# START OF Excerpt provided

XV. The arguments of the Respondents were filed in writing with letter dated 16 March 2007. They may be summarised as follows:

- The Respondents contested the conclusion in the attacked decision that the opposition was admissible. The Opposition as originally filed was based on documents which had all been published after the priority date of the patent in suit. In the absence of support of the opposition by any pre-published document it should be regarded as inadmissible.

- Concerning novelty the Respondents noted that D2a did not disclose a method for treating a liquid egg product and D1a did not disclose a brief heat treatment carried out by means of steam infusion.

- Concerning inventive step they pointed out that none of the cited documents suggested the combination of a first shorter treatment at a higher temperature, followed by a longer treatment at a lower temperature. Documents D3a and D4a concerned methods of treating a milk product at temperatures at which the liquid egg product would coagulate and document D1a even taught away from the claimed invention as it discouraged the skilled person from using steam infusion.

XVI. The Appellant requested in writing that the decision under appeal be set aside and that the European patent No. 0 863 710 be revoked.

The Respondents requested in writing that the opposition be declared inadmissible and that the appeal be dismissed (main request), alternatively that the patent be maintained on the basis of any of the auxiliary requests 1 to 6 filed with letter dated 16 March 2007.

Reasons for the Decision

1. The appeal is admissible.

2. Admissibility of the opposition.

2.1 The Respondents in their first written submissions, without giving further details, "repeated" their request that the opposition be rejected on the same grounds as filed in writing during the opposition procedure. At that instance they had raised the objection that the opposition was inadmissible because the Notice of Opposition solely relied on evidence that was not as a matter of law able to support the objections made because it did not form state of the art under Article 54(1) or 56 EPC. Later reliance on corresponding evidence whose identification required some investigation could not cure this defect.

# END OF Excerpt provided

### [What to do]
• A. Return the excerpt from the appeal decision on opposition admissibility word for word, in full.
• B. Rewrite the stretch of the records from the line containing "At what coordinates should I click to accomplish: Click" through the line containing "Click the CARFAX" as a JSON list of strings, one string per line and no blank lines. Include only those lines.
The excerpt from the appeal decision and the records are two unrelated pieces of material.

# START OF Records supplied

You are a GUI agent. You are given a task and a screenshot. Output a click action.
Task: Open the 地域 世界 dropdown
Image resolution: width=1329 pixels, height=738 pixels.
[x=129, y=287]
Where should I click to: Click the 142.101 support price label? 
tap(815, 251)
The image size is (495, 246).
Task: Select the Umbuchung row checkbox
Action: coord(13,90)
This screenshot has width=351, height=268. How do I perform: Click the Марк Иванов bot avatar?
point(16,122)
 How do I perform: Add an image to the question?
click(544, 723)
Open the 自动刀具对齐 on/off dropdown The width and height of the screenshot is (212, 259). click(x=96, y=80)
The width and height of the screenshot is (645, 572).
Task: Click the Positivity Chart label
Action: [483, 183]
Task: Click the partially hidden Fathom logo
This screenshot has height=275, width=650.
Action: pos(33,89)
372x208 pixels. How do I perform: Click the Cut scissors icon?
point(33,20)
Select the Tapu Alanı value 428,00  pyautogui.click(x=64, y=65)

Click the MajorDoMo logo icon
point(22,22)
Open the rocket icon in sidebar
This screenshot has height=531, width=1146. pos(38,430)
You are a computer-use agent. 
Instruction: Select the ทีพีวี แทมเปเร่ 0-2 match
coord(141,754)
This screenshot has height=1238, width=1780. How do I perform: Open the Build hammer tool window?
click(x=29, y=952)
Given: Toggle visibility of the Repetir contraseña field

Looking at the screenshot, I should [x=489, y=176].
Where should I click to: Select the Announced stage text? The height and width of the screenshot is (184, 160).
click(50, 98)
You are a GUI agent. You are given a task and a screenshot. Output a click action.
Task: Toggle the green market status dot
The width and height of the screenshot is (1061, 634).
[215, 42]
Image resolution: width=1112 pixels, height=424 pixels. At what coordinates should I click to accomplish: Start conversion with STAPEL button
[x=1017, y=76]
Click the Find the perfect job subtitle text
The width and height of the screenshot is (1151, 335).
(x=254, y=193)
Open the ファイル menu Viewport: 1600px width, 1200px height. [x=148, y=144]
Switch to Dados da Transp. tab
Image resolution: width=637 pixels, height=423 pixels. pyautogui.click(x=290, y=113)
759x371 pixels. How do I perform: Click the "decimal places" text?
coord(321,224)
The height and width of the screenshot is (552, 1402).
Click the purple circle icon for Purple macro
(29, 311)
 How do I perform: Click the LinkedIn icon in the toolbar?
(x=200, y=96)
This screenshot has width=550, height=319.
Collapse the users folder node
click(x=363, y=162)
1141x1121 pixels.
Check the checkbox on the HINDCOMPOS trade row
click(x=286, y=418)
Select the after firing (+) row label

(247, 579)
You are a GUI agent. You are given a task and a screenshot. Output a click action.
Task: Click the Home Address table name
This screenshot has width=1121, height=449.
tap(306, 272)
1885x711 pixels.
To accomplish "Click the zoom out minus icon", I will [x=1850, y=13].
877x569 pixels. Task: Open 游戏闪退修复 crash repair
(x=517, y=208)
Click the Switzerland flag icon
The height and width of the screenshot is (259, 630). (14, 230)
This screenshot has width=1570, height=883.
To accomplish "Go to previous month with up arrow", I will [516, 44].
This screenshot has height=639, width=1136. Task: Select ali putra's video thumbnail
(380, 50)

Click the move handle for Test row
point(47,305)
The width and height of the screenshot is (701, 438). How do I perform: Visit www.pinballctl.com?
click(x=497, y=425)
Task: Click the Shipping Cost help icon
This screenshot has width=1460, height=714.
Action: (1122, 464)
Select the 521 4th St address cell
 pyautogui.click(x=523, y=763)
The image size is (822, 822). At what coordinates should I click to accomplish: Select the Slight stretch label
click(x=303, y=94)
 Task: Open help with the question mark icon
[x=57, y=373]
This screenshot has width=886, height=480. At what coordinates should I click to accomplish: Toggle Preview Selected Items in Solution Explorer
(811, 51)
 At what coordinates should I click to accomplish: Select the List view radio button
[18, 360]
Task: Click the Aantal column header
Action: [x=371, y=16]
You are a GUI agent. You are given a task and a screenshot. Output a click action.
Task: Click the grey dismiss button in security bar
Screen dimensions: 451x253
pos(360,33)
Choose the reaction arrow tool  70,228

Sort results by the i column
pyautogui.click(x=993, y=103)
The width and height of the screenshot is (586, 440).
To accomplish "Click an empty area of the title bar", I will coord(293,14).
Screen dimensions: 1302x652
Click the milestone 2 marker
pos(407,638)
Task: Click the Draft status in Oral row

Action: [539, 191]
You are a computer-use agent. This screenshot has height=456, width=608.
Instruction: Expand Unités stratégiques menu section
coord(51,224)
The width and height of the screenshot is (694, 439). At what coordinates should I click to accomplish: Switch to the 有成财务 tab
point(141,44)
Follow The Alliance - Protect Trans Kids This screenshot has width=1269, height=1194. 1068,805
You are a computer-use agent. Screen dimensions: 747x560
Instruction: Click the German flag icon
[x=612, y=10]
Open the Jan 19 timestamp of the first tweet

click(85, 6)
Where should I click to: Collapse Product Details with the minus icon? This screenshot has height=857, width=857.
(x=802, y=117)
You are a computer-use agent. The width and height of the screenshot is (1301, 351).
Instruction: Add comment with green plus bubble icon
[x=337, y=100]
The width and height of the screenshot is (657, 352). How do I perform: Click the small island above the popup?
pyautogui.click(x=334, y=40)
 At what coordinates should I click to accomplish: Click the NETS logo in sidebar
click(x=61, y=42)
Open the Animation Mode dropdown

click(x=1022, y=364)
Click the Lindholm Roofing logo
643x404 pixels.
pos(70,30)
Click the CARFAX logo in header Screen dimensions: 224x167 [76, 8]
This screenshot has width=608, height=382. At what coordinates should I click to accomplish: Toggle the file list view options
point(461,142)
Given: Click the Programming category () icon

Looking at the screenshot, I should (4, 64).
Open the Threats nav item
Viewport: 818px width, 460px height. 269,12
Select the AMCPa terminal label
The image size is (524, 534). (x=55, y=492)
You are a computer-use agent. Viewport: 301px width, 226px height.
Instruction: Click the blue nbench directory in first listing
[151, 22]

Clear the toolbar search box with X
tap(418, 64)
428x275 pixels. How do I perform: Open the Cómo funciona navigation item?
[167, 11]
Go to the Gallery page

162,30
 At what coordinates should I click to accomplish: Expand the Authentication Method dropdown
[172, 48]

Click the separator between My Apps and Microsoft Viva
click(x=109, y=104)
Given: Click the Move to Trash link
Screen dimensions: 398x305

# END OF Records supplied

### [Task responses]
• A.
XV. The arguments of the Respondents were filed in writing with letter dated 16 March 2007. They may be summarised as follows:

- The Respondents contested the conclusion in the attacked decision that the opposition was admissible. The Opposition as originally filed was based on documents which had all been published after the priority date of the patent in suit. In the absence of support of the opposition by any pre-published document it should be regarded as inadmissible.

- Concerning novelty the Respondents noted that D2a did not disclose a method for treating a liquid egg product and D1a did not disclose a brief heat treatment carried out by means of steam infusion.

- Concerning inventive step they pointed out that none of the cited documents suggested the combination of a first shorter treatment at a higher temperature, followed by a longer treatment at a lower temperature. Documents D3a and D4a concerned methods of treating a milk product at temperatures at which the liquid egg product would coagulate and document D1a even taught away from the claimed invention as it discouraged the skilled person from using steam infusion.

XVI. The Appellant requested in writing that the decision under appeal be set aside and that the European patent No. 0 863 710 be revoked.

The Respondents requested in writing that the opposition be declared inadmissible and that the appeal be dismissed (main request), alternatively that the patent be maintained on the basis of any of the auxiliary requests 1 to 6 filed with letter dated 16 March 2007.

Reasons for the Decision

1. The appeal is admissible.

2. Admissibility of the opposition.

2.1 The Respondents in their first written submissions, without giving further details, "repeated" their request that the opposition be rejected on the same grounds as filed in writing during the opposition procedure. At that instance they had raised the objection that the opposition was inadmissible because the Notice of Opposition solely relied on evidence that was not as a matter of law able to support the objections made because it did not form state of the art under Article 54(1) or 56 EPC. Later reliance on corresponding evidence whose identification required some investigation could not cure this defect.

• B.
[
  " At what coordinates should I click to accomplish: Click the NETS logo in sidebar",
  "click(x=61, y=42)",
  "Open the Animation Mode dropdown",
  "click(x=1022, y=364)",
  "Click the Lindholm Roofing logo",
  "643x404 pixels.",
  "pos(70,30)",
  "Click the CARFAX logo in header Screen dimensions: 224x167 [76, 8]"
]